### TASK TO CARRY OUT
As you look over the data below, please find each line where the word "computer" appears, then copy it.

^^^^

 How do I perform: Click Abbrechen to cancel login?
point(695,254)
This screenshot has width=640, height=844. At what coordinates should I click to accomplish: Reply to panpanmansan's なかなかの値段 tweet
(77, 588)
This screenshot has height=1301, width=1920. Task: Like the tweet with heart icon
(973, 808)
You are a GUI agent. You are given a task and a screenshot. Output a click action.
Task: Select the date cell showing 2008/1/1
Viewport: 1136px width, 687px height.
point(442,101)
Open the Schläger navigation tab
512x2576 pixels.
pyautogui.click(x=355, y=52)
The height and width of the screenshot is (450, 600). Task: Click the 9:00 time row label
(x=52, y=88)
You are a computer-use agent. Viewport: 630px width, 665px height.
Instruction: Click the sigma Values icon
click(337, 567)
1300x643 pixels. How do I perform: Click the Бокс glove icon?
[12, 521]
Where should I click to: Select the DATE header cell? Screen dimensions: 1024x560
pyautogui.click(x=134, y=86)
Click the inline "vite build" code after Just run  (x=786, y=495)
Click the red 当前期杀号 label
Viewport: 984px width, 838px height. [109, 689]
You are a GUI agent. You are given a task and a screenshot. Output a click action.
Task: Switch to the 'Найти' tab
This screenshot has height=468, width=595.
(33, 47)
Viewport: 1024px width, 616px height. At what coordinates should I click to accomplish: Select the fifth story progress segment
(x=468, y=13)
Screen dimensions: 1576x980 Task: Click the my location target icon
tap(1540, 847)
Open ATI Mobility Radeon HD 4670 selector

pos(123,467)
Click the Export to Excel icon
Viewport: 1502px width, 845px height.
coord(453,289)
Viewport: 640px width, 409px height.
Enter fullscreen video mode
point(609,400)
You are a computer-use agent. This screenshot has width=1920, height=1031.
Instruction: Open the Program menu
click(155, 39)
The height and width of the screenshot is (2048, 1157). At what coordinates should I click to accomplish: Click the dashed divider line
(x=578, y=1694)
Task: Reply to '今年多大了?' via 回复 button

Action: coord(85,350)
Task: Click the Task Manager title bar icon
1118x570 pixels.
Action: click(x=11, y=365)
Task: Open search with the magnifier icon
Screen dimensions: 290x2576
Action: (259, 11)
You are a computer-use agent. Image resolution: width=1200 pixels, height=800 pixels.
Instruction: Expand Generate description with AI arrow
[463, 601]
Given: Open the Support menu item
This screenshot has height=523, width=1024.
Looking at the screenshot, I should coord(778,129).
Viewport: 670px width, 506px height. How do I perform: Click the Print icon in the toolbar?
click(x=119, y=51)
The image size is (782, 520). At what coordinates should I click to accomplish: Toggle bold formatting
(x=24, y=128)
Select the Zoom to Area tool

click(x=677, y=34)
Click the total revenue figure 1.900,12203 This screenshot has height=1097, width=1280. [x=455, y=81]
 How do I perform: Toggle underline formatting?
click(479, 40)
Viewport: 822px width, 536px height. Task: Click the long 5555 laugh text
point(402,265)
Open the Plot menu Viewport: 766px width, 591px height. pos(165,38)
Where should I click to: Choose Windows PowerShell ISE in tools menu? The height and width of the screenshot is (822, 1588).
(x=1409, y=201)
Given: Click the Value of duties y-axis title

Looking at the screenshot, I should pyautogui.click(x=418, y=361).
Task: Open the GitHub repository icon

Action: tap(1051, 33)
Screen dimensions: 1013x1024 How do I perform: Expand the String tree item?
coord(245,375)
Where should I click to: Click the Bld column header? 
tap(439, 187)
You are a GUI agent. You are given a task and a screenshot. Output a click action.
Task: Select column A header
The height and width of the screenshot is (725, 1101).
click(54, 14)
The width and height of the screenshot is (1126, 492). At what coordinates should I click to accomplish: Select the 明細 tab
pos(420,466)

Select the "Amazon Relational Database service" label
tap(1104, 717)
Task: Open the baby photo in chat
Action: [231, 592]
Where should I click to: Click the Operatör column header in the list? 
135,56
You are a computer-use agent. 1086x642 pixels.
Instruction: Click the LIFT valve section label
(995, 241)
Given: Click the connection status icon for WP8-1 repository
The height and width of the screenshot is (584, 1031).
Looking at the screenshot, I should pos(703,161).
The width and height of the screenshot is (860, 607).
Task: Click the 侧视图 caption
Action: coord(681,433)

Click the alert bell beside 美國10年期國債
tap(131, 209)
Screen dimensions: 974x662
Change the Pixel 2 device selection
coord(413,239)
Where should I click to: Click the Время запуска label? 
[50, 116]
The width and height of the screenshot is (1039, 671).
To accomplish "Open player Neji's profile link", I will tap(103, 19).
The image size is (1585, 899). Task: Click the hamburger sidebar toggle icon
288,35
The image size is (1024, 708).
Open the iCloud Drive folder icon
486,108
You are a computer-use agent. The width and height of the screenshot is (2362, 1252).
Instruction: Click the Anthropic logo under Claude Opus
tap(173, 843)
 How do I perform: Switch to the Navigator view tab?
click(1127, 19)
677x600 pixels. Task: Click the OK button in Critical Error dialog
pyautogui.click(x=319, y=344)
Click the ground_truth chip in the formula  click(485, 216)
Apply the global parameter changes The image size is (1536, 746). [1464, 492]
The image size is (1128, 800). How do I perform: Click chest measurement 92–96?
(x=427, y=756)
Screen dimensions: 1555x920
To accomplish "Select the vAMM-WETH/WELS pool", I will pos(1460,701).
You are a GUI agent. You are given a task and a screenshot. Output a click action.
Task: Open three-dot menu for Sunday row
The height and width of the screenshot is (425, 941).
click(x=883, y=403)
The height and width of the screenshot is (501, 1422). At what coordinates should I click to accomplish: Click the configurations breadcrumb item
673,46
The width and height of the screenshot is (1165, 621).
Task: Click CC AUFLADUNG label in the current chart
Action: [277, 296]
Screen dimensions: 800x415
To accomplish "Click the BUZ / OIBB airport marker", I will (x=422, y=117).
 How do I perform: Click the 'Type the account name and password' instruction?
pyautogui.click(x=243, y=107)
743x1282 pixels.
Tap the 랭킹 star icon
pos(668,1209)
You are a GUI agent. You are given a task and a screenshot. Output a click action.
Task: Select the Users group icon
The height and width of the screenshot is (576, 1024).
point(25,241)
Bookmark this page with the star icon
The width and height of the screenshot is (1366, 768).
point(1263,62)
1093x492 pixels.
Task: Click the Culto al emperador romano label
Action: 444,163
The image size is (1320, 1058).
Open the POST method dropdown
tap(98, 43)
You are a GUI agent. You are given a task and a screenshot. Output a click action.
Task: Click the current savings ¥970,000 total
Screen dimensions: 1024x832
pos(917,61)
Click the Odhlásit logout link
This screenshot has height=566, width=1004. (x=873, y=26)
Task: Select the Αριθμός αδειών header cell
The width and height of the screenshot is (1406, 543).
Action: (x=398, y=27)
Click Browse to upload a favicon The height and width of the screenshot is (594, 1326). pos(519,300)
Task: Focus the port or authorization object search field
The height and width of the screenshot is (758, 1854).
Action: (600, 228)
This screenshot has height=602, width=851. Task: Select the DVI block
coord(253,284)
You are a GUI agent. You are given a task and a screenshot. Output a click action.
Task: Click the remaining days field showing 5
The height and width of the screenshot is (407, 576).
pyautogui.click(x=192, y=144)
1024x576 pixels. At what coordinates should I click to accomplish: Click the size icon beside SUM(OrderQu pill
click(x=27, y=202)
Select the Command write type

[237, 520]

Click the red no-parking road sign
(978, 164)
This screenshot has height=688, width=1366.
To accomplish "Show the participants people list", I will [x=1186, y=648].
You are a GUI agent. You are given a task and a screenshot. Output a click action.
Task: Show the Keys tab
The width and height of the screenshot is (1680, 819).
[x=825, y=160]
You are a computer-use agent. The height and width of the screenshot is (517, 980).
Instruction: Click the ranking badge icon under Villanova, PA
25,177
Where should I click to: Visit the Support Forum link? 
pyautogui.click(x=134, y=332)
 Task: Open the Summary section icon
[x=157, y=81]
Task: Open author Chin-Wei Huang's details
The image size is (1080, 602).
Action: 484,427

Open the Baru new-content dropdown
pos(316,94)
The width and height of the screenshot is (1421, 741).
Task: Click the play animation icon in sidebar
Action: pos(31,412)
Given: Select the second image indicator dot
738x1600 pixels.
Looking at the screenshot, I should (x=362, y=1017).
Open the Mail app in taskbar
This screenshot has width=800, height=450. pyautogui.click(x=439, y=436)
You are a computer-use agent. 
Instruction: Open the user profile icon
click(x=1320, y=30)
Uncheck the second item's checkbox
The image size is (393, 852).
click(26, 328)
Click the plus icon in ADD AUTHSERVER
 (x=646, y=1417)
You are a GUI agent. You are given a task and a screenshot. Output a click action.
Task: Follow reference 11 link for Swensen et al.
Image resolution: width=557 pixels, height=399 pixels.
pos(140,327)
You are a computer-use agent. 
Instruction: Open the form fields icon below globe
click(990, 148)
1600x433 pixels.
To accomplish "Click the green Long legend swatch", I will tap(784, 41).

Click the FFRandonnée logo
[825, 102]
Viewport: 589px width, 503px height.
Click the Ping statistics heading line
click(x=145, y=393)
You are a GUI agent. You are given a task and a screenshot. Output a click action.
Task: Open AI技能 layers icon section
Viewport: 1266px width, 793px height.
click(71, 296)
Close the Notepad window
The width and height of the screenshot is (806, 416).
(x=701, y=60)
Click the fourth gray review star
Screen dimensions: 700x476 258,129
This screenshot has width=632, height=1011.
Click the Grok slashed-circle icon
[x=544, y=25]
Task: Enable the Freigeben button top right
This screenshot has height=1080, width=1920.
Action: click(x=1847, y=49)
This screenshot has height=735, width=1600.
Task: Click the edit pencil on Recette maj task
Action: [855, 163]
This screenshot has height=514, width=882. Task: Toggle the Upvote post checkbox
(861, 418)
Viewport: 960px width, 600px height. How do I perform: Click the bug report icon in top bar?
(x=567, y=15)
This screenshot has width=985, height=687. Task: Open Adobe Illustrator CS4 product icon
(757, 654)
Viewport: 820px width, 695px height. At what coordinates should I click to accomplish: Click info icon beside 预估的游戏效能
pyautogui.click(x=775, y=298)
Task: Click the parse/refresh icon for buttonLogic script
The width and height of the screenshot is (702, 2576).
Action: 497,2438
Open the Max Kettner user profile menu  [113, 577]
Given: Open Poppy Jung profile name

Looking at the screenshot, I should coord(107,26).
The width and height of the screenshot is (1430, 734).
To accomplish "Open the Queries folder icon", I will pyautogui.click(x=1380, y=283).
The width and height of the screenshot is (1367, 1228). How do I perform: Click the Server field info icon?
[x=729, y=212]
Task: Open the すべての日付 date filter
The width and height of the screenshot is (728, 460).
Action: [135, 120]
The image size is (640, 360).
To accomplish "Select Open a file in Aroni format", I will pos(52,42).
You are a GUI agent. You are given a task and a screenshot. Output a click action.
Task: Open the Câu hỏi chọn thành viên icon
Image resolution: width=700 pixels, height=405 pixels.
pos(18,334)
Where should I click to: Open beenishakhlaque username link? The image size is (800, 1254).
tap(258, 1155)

^^^^

### TASK RESULT
You are a computer-use agent. Viewport: 630px width, 665px height.
You are a computer-use agent. This screenshot has width=1920, height=1031.
You are a computer-use agent. Image resolution: width=1200 pixels, height=800 pixels.
You are a computer-use agent. 1086x642 pixels.
You are a computer-use agent. The width and height of the screenshot is (2362, 1252).
You are a computer-use agent. The height and width of the screenshot is (517, 980).
You are a computer-use agent. 
You are a computer-use agent. 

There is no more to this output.